Lawyers Briefing Notes
Fri, 16 Sep 2011
Indemnity Costs: pursuing a weak claim
Costs under CPR Part 44.4 are awarded on a standard or indemnity basis. If a party is awarded costs on an indemnity basis the court will resolve any doubt about the reasonableness of the costs claimed in favour of the receiving party.
It is extremely rare for a party to recover all of its costs from the opponent and so any opportunity to claim costs on an indemnity basis would be an attractive proposition.
The factors that fall to be considered when deciding whether to order indemnity costs have been developed incrementally through case law and the following are not exceptional propositions:-
Indemnity costs are not intended to be penal and regard must be had to what in the circumstances is fair and reasonable.
An order for indemnity costs can be made even where the paying parties conduct can not properly be regarded as deserving of moral condemnation.
The court has a very wide discretion but there must be some conduct or some circumstances which takes the case out of the norm.
The conduct must be unreasonable to a high degree.
Pursuing a weak claim will not usually, on its own justify an order for indemnity costs but to maintain a claim that a party knows or ought to know is doomed to fail on the facts and law is conduct that is so unreasonable as to justify such an order.
There is no injustice to a claimant in denying it the benefit of an assessment on a proportionate basis when the claimant has shown no interest in proportionality in casting its claim disproportionately widely requiring the defendant to meet such a claim.
If one party has made a real effort to find a reasonable solution and the other has resisted that sensible approach then the latter puts himself at risk.
Rejection of a reasonable offer will not automatically result in an order for indemnity costs but where the successful party has behaved reasonably and the losing party has behaved unreasonably the rejection of that offer may result in such an order.
Rejection of two reasonable offers can of itself justify an order for indemnity costs.
Whilst every cases turns on its facts, clearly the application of any of the above propositions could be persuasive in a claim for indemnity costs following success at trial or on application at detailed assessment.
The recent decision of Southwark LBC v IBM UK Limited [2011] EWHC 653(TCC) the court decided that it was appropriate to order indemnity costs from the time when an offer to settle made by the defendant should have been accepted by the claimant in circumstances where it would have been apparent to the claimant by that time that it was pursuing a weak claim.
Southwark LBC had advanced claims based on an overarching contract, misrepresentation, negligence and collateral warranty, its main complaint being that the software provided by IBM UK Limited was not fit for purpose.
At trial, the claim by Southwark was dismissed and judgment was entered for IBM. IBM sought indemnity costs on the basis that Southwark pursued the action without any evidence about its allegations. In the case, Southwark did not serve any witness statements choosing instead to rely on pre contract documentation and proof of a collateral contract. The judge considered this to be evidence in support of its allegations. However, by the end of 2010 when the witness statements had been served, Southwark should have become aware that its case was seriously weakened.

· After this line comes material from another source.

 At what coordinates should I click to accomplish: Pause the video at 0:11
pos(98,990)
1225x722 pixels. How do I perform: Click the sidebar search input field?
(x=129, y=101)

Pursuing a case consisting of wide ranging and shifting allegations, the judge accepted that Southwark had put its case in a variety of ways however the essential case was always that the software was not fit for purpose. By mid January 2011, after the exchange of witness statements, Southwark should have been aware that over half its complaints on suitability were not supported by its own expert and again, at that stage, should have been aware that its case was at best very weak.
It was around this time that IBM put forward a ‘drop hands’ offer which the court said was a good offer given the difficulties which Southwark ought to have appreciated and there was no good reason why it was not accepted.

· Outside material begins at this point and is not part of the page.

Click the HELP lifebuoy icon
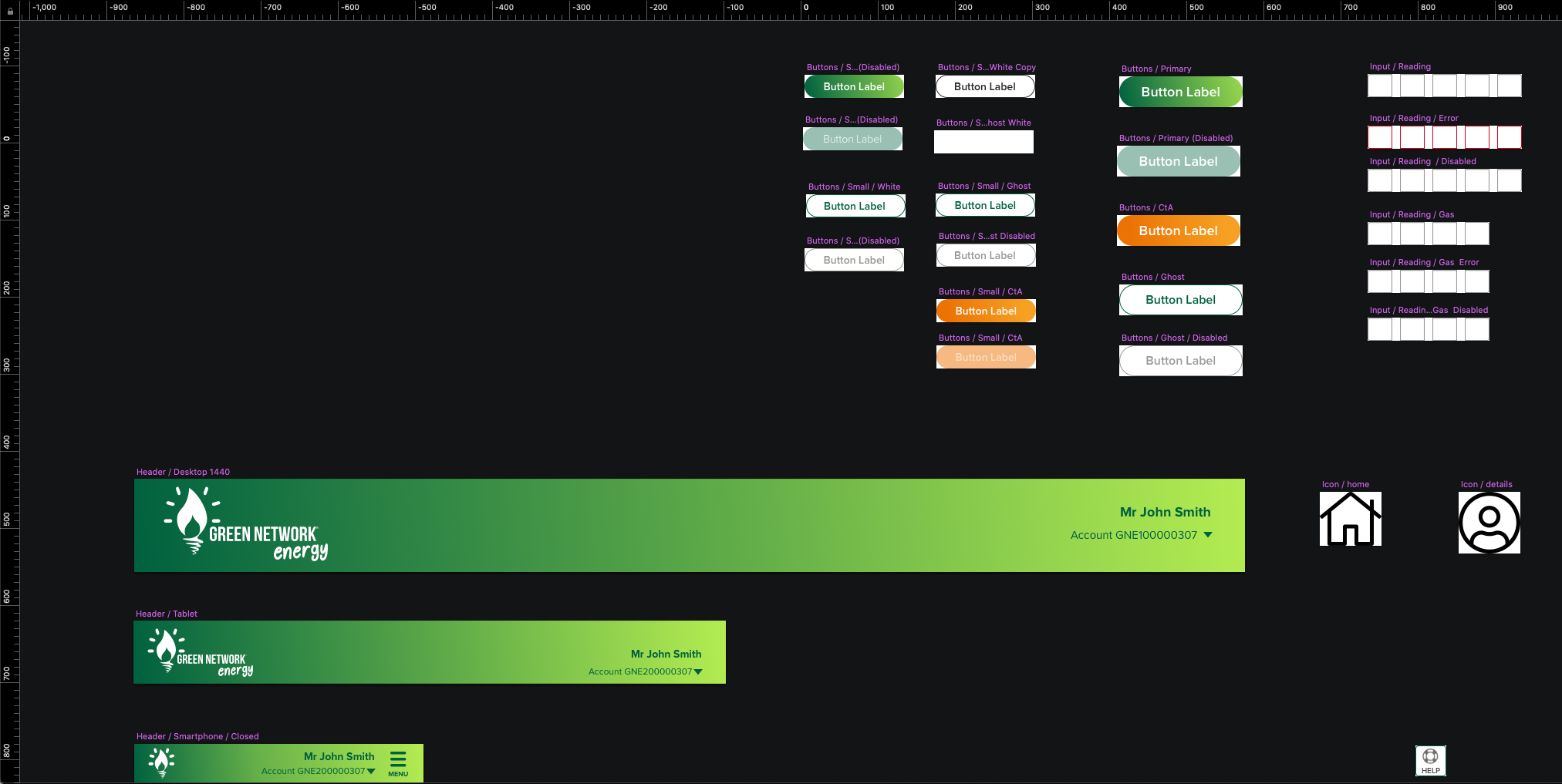(1430, 760)
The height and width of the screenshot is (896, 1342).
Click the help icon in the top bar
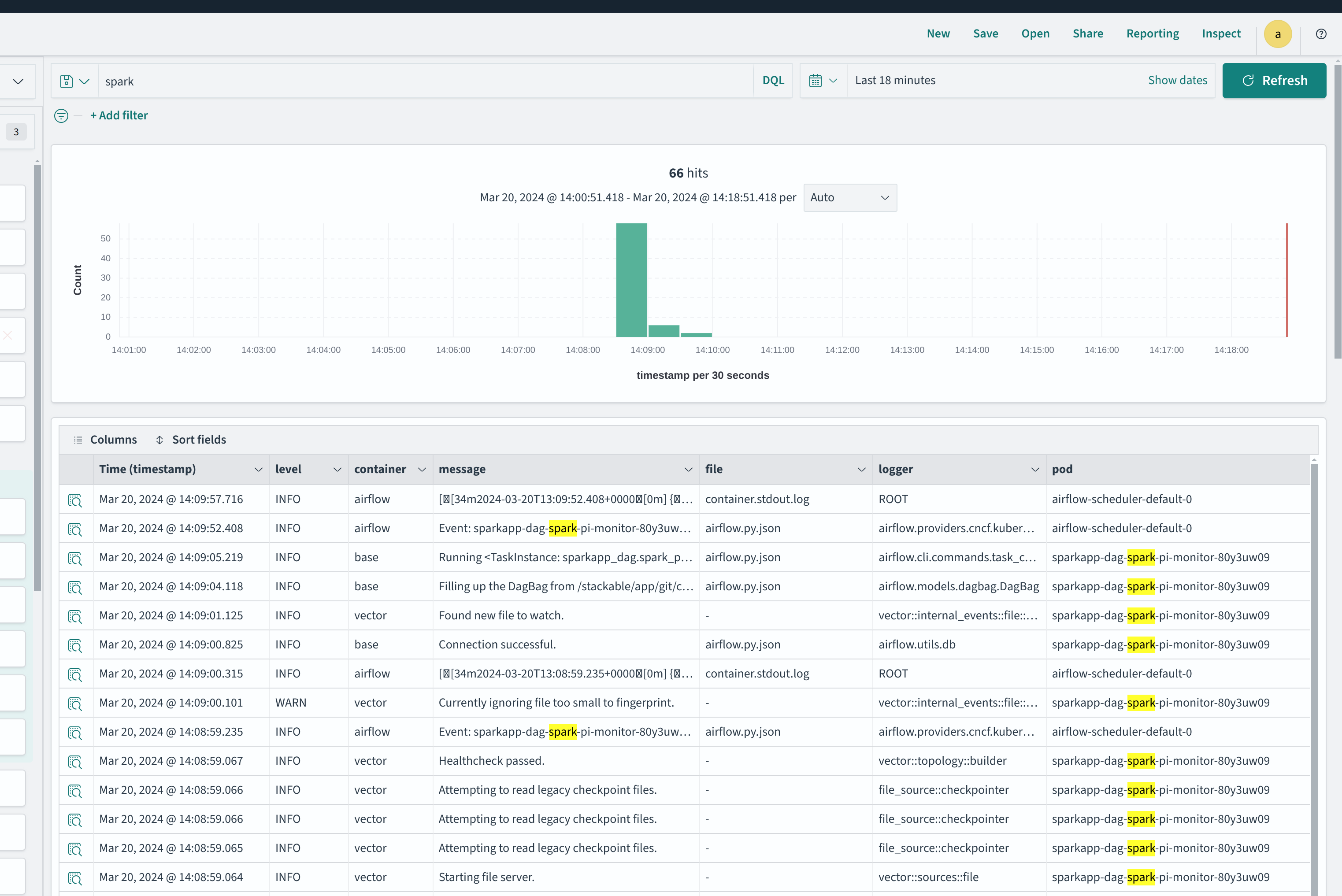point(1321,34)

The court decided that the facts of this case pursuing a weak claim was sufficient to justify an award of costs on an indemnity basis.
There is a caveat to this decision in that the court was able to identify a point in time where Southwalk should have been aware that they were pursuing a weak case but continued regardless.
Undoubtedly, this case should serve as a short across the bows to would be claimants who are pursuing a frivolous claim. This does not mean to say that they don’t have a legitimate claim but the deciding factor will be whether the claim is weak on the evidence.